Indeed, in no small part due to concerns that patients who need to travel in order to pick up medications could become infected with Covid-19, the FDA has eased many restrictions on prescription drugs for as long as the pandemic rages.
The federal government, Sotomayor notes, “has urged healthcare providers and patients to take advantage of telemedicine.” It has “waived many in-person drug distribution requirements because they could ‘put patients and others at risk for transmission of the coronavirus,’” and it has also waived certain mandatory tests that ordinarily must be conducted before certain drugs can be prescribed.
And yet, under the Trump administration, the FDA has refused to relax restrictions on mifepristone. It even appears to have singled mifepristone out for particularly restrictive treatment. As Sotomayor writes, “of the over 20,000 FDA-approved drugs, mifepristone is the only one that the FDA requires to be picked up in person for patients to take at home.”
This is why American College is such a significant decision, even if it does not make any explicit changes to the Supreme Court’s legal doctrines governing abortions. Instead of holding that abortion is a constitutional right entitled to special protection by the courts, the decision in American College suggests that the government may treat abortion-related treatments more harshly than any other medical treatment.
Most of the conservative justices did not explain their decision
Sotomayor’s dissenting opinion was joined only by herself and Justice Elena Kagan — although Justice Stephen Breyer, the Court’s third liberal justice, indicated that he would have left in place a lower court decision which suspended the FDA’s restriction on who can dispense mifepristone.
Of the six conservative justices, only Chief Justice John Roberts explained why he voted the way he did, and Roberts’s opinion, for what it’s worth, disclaims any suggestion that American College is a broad attack on abortion rights.
“The question before us is not whether the requirements for dispensing mifepristone impose an undue burden on a woman’s right to an abortion as a general matter.” Rather, Roberts writes, he believes that “courts owe significant deference to the politically accountable entities with the ‘background, competence, and expertise to assess public health’” when deciding how the government should respond to the pandemic.
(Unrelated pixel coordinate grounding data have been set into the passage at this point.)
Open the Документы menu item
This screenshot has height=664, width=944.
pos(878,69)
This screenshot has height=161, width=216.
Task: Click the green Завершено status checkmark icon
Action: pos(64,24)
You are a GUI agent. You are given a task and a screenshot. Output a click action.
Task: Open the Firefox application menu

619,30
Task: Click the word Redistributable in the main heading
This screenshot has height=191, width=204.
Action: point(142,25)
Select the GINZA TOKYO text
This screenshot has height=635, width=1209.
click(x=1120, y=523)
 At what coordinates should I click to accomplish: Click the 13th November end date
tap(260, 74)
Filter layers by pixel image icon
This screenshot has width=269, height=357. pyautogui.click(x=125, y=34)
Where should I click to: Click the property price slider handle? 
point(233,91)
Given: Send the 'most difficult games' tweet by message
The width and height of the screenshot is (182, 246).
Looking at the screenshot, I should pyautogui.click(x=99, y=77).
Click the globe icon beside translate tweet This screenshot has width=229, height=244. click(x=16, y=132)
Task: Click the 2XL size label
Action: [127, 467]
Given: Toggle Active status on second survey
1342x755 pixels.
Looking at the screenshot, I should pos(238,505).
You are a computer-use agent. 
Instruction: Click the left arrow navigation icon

But Roberts is the most moderate member of the Court’s Republican majority. And his views matter far less than they used to, now that a majority of the Court is more conservative than he is. The five most conservative justices — a bloc of judges that is large enough to hand down binding decisions with or without Roberts — did not join Roberts’s opinion or otherwise explain their votes.
Every one of those five most conservative justices, though, has signaled a desire to roll back abortion rights — or even to overturn Roe outright.
American College, in other words, is unlikely to be the last decision from this Supreme Court restricting reproductive choice.